Question

The difference when using Limma compare between 3 conditions vs 2 conditions

0

Entering edit mode

Chris ▴ 20

@3fdb6f97

Last seen 2 days ago

United States

Hi all,

I use limma to compare pathway score (from GSVA tool) between 3 conditions (normal control, early state, late state), I got no difference. Each condition have multiple samples. But when I remove early state observation from the data matrix, there are pathways significant different between normal control and late state. Would you please explain why? I thought when limma compare 3 conditions, it will pairwise compare them so if 2 conditions have different, 3 conditions also should have. I think apply limma is better than using anova and also can work on other data than microarray and RNA-seq. Thank you so much!

limma • 4.2k views

ADD COMMENT • link 12 months ago • updated 11 months ago Chris ▴ 20

score 2 · Accepted Answer · 2024-03-29

2

Entering edit mode

Gordon Smyth 52k

@gordon-smyth

Last seen 12 minutes ago

WEHI, Melbourne, Australia

I don't know what you mean when you say that you using limma to compare pathway scores from GSVA. Please show your code so we know what you're doing. Have a read of the posting guide.
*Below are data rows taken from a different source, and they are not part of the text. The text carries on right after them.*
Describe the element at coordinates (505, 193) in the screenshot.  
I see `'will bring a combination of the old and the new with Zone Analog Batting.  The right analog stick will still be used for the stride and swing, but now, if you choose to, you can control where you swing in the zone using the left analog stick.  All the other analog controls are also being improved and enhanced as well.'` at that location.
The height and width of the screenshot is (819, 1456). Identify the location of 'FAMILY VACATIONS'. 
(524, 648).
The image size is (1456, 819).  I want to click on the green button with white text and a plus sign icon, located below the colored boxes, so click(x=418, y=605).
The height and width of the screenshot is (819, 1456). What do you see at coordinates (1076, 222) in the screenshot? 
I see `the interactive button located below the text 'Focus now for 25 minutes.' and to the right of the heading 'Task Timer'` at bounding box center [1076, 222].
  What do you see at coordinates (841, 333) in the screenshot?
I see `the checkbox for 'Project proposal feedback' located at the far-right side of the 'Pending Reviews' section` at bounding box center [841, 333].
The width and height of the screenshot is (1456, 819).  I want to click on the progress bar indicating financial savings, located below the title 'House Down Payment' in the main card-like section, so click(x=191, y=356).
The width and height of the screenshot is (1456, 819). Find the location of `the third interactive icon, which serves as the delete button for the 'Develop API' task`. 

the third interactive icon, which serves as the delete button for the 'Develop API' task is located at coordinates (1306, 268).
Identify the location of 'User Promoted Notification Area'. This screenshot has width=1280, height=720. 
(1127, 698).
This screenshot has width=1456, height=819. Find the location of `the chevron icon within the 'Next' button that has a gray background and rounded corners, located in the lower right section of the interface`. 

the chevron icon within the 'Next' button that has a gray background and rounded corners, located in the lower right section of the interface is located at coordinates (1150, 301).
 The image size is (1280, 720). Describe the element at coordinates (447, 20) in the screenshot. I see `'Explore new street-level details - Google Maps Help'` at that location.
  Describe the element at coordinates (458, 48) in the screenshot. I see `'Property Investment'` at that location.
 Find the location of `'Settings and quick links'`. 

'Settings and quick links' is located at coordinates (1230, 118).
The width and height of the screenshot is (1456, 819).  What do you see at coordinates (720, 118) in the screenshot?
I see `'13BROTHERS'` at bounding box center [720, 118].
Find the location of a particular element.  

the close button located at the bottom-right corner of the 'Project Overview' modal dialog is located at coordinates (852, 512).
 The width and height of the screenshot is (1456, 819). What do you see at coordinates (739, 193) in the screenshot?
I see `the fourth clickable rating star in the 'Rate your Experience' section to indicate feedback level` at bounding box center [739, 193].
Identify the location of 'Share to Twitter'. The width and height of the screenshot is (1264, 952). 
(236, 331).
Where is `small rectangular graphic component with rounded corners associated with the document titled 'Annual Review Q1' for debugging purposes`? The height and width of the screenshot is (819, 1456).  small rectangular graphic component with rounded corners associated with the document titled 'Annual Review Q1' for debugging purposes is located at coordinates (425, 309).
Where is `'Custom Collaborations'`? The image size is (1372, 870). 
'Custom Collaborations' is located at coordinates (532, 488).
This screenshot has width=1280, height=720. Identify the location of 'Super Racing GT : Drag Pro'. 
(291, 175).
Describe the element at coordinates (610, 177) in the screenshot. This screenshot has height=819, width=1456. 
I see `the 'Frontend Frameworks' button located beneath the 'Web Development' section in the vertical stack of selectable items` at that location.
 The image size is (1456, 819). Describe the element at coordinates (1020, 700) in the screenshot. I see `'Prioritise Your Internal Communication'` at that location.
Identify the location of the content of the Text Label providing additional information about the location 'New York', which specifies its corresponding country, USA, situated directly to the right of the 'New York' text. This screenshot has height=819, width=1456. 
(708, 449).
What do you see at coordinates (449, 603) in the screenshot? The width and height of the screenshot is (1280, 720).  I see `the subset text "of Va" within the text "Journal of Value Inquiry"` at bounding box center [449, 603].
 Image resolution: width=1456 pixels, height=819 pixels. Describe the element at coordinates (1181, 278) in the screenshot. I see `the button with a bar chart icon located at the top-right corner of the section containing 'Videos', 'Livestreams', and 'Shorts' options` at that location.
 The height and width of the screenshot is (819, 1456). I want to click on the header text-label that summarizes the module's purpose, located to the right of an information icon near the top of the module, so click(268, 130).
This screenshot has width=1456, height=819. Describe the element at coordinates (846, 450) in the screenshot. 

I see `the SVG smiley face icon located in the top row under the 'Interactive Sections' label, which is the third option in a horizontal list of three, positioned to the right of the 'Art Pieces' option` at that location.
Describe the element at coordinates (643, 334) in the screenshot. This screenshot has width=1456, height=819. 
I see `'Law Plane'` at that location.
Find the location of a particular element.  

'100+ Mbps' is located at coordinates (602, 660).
When you say that you are comparing pathway scores between 3 conditions (normal control, early state, late state), does that mean you are conducting an F-test between all three conditions or does it mean that you are comparing late state to normal control? It would have to be the latter otherwise it's not comparable to the 2 condition comparison. You need to show code so that we know which test you are refering to.

Added 7 days later

I finally recalled that you gave code for what appears to be same problem 18 days ago on Biostars: https://www.biostars.org/p/9590349/ . This makes the problem clear. With three groups, you didn't specify which contrast you wanted to test, so limma did an anova-like F-test for any differences between the three groups. This means that the significant differences between NC and LS were diluted by the non-significant comparisons so you didn't get any significant results overall. When analysing the three conditions, to test for differences specifically between LS and NC you simply specify the appropriate contrast to topTable:

topTable(fit2, coef="NCvsLS")

That way, you will be doing the same comparison with 3 conditions as you did with 2 conditions.

ADD COMMENT • link 12 months ago Gordon Smyth 52k

0

Entering edit mode

Thank you for reply early on Saturday morning. Sorry if the question is not clear to you. Here is my code when compare 3 conditions:

design <- model.matrix(~ 0 + paths_vector) 
contrast_matrix <- makeContrasts(NCvsES=paths_vectorNC-paths_vectorES, NCvsLS=paths_vectorNC-paths_vectorLS, ESvsLS=paths_vectorES-paths_vectorLS, levels=design)

GSVA is a tool that will give me a matrix with rows instead of genes, it is pathways name. The value instead of gene expression, it is pathway score.

ADD REPLY • link 12 months ago Chris ▴ 20

3

Entering edit mode

Regarding your original question, limma results will change if you remove one of the conditions because the residual standard deviations will change. However you should not be removing any of the groups. You should instead explore why the early-state might be more variable than the other conditions using plotMDS(). If there are differences in variability between conditions, you might want to use arrayWeights() to account for that.

The limma analysis of GSVA pathway scores can be improved by allowing limma to take set size into account when modelling the variance. To do that, use trend = sqrt(setsize) when running eBayes(), where setsize is the number of genes in the pathway.

The analysis of pathway scores isn't terribly powerful unless you have large sample sizes. Have you considered analysing the pathways directly in limma using camera()?

ADD REPLY • link 12 months ago Gordon Smyth 52k

0

Entering edit mode

Thank you so much for a detail reply! I analyze thousand of pathways so the number of genes vary a lot, so how can I use setsize in this case?

ADD REPLY • link 12 months ago Chris ▴ 20

1

Entering edit mode

setsize is a vector, of length equal to the number of rows of data, i.e., the number of pathways. It gives the size of each individual pathway.

If you type ?eBayes the help page says: "trend can be a row-wise numeric vector, which will be used as the covariate for the prior variance"

ADD REPLY • link 12 months ago Gordon Smyth 52k

0

Entering edit mode

Thanks Gordon! I takes the pathways from MSigDB and I think they don't mention how many genes in a pathway. At the beginning, I want to compare if pathway score different between groups using anova test. Then I think limma maybe better even though people use it for microarray and RNA-seq but not pathway score.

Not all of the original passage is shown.